### Problem to work on
Please write out each entry below exactly as it appears.

Top of Task material

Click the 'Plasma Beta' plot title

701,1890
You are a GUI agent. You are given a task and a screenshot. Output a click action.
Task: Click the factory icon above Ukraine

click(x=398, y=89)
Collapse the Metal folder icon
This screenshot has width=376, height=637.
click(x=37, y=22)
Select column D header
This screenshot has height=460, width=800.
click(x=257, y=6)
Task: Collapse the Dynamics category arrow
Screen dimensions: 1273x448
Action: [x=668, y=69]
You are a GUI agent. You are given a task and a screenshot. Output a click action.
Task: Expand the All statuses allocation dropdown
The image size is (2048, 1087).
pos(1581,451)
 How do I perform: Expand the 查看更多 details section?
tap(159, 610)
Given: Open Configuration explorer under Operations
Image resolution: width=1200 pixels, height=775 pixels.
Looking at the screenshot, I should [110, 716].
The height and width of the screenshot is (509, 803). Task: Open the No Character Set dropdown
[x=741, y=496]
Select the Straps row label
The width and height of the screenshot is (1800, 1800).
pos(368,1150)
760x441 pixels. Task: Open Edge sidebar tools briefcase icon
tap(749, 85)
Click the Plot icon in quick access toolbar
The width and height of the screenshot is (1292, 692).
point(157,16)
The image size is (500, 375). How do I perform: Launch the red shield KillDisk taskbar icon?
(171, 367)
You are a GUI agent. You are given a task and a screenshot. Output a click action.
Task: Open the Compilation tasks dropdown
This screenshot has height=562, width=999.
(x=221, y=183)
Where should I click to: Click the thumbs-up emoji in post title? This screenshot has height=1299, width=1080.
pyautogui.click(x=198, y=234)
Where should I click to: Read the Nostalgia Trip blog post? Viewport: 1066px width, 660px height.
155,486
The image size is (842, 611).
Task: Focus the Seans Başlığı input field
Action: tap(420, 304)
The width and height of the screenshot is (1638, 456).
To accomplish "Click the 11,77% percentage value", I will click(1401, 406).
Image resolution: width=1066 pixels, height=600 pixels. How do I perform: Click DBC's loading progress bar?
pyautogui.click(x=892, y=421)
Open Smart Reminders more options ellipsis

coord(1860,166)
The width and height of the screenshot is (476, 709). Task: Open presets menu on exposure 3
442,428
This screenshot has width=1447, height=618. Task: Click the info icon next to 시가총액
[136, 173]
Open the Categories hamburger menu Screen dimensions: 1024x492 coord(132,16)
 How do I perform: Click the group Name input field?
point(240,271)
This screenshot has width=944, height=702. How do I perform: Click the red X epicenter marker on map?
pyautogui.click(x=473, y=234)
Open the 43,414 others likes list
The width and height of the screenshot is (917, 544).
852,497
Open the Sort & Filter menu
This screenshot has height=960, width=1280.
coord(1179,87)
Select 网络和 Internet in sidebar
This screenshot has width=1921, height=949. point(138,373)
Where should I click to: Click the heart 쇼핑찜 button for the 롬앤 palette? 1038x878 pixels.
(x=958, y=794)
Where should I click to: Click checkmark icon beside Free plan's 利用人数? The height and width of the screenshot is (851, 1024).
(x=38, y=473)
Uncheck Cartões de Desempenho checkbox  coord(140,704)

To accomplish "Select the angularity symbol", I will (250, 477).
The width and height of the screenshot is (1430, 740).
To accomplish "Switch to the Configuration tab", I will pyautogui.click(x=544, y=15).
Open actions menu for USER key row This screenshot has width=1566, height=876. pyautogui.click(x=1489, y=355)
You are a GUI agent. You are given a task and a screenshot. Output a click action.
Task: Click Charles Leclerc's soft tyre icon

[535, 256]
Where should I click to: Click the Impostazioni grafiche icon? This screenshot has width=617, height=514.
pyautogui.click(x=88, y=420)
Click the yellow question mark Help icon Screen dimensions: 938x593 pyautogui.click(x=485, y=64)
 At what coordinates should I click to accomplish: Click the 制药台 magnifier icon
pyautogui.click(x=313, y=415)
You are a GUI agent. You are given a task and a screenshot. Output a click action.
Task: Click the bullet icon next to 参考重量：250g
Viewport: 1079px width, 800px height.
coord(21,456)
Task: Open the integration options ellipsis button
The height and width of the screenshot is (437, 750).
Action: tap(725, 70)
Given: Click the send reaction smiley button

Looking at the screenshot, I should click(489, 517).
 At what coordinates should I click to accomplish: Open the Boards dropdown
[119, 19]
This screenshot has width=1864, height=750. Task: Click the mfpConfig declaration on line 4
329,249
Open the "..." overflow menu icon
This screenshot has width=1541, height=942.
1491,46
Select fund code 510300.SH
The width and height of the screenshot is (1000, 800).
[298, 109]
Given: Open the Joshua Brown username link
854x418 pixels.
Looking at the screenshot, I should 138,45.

Bottom of Task material

### Solution for this task
Click the 'Plasma Beta' plot title

701,1890
You are a GUI agent. You are given a task and a screenshot. Output a click action.
Task: Click the factory icon above Ukraine

click(x=398, y=89)
Collapse the Metal folder icon
This screenshot has width=376, height=637.
click(x=37, y=22)
Select column D header
This screenshot has height=460, width=800.
click(x=257, y=6)
Task: Collapse the Dynamics category arrow
Screen dimensions: 1273x448
Action: [x=668, y=69]
You are a GUI agent. You are given a task and a screenshot. Output a click action.
Task: Expand the All statuses allocation dropdown
The image size is (2048, 1087).
pos(1581,451)
 How do I perform: Expand the 查看更多 details section?
tap(159, 610)
Given: Open Configuration explorer under Operations
Image resolution: width=1200 pixels, height=775 pixels.
Looking at the screenshot, I should [110, 716].
The height and width of the screenshot is (509, 803). Task: Open the No Character Set dropdown
[x=741, y=496]
Select the Straps row label
The width and height of the screenshot is (1800, 1800).
pos(368,1150)
760x441 pixels. Task: Open Edge sidebar tools briefcase icon
tap(749, 85)
Click the Plot icon in quick access toolbar
The width and height of the screenshot is (1292, 692).
point(157,16)
The image size is (500, 375). How do I perform: Launch the red shield KillDisk taskbar icon?
(171, 367)
You are a GUI agent. You are given a task and a screenshot. Output a click action.
Task: Open the Compilation tasks dropdown
This screenshot has height=562, width=999.
(x=221, y=183)
Where should I click to: Click the thumbs-up emoji in post title? This screenshot has height=1299, width=1080.
pyautogui.click(x=198, y=234)
Where should I click to: Read the Nostalgia Trip blog post? Viewport: 1066px width, 660px height.
155,486
The image size is (842, 611).
Task: Focus the Seans Başlığı input field
Action: tap(420, 304)
The width and height of the screenshot is (1638, 456).
To accomplish "Click the 11,77% percentage value", I will click(1401, 406).
Image resolution: width=1066 pixels, height=600 pixels. How do I perform: Click DBC's loading progress bar?
pyautogui.click(x=892, y=421)
Open Smart Reminders more options ellipsis

coord(1860,166)
The width and height of the screenshot is (476, 709). Task: Open presets menu on exposure 3
442,428
This screenshot has width=1447, height=618. Task: Click the info icon next to 시가총액
[136, 173]
Open the Categories hamburger menu Screen dimensions: 1024x492 coord(132,16)
 How do I perform: Click the group Name input field?
point(240,271)
This screenshot has width=944, height=702. How do I perform: Click the red X epicenter marker on map?
pyautogui.click(x=473, y=234)
Open the 43,414 others likes list
The width and height of the screenshot is (917, 544).
852,497
Open the Sort & Filter menu
This screenshot has height=960, width=1280.
coord(1179,87)
Select 网络和 Internet in sidebar
This screenshot has width=1921, height=949. point(138,373)
Where should I click to: Click the heart 쇼핑찜 button for the 롬앤 palette? 1038x878 pixels.
(x=958, y=794)
Where should I click to: Click checkmark icon beside Free plan's 利用人数? The height and width of the screenshot is (851, 1024).
(x=38, y=473)
Uncheck Cartões de Desempenho checkbox  coord(140,704)

To accomplish "Select the angularity symbol", I will (250, 477).
The width and height of the screenshot is (1430, 740).
To accomplish "Switch to the Configuration tab", I will pyautogui.click(x=544, y=15).
Open actions menu for USER key row This screenshot has width=1566, height=876. pyautogui.click(x=1489, y=355)
You are a GUI agent. You are given a task and a screenshot. Output a click action.
Task: Click Charles Leclerc's soft tyre icon

[535, 256]
Where should I click to: Click the Impostazioni grafiche icon? This screenshot has width=617, height=514.
pyautogui.click(x=88, y=420)
Click the yellow question mark Help icon Screen dimensions: 938x593 pyautogui.click(x=485, y=64)
 At what coordinates should I click to accomplish: Click the 制药台 magnifier icon
pyautogui.click(x=313, y=415)
You are a GUI agent. You are given a task and a screenshot. Output a click action.
Task: Click the bullet icon next to 参考重量：250g
Viewport: 1079px width, 800px height.
coord(21,456)
Task: Open the integration options ellipsis button
The height and width of the screenshot is (437, 750).
Action: tap(725, 70)
Given: Click the send reaction smiley button

Looking at the screenshot, I should click(489, 517).
 At what coordinates should I click to accomplish: Open the Boards dropdown
[119, 19]
This screenshot has width=1864, height=750. Task: Click the mfpConfig declaration on line 4
329,249
Open the "..." overflow menu icon
This screenshot has width=1541, height=942.
1491,46
Select fund code 510300.SH
The width and height of the screenshot is (1000, 800).
[298, 109]
Given: Open the Joshua Brown username link
854x418 pixels.
Looking at the screenshot, I should 138,45.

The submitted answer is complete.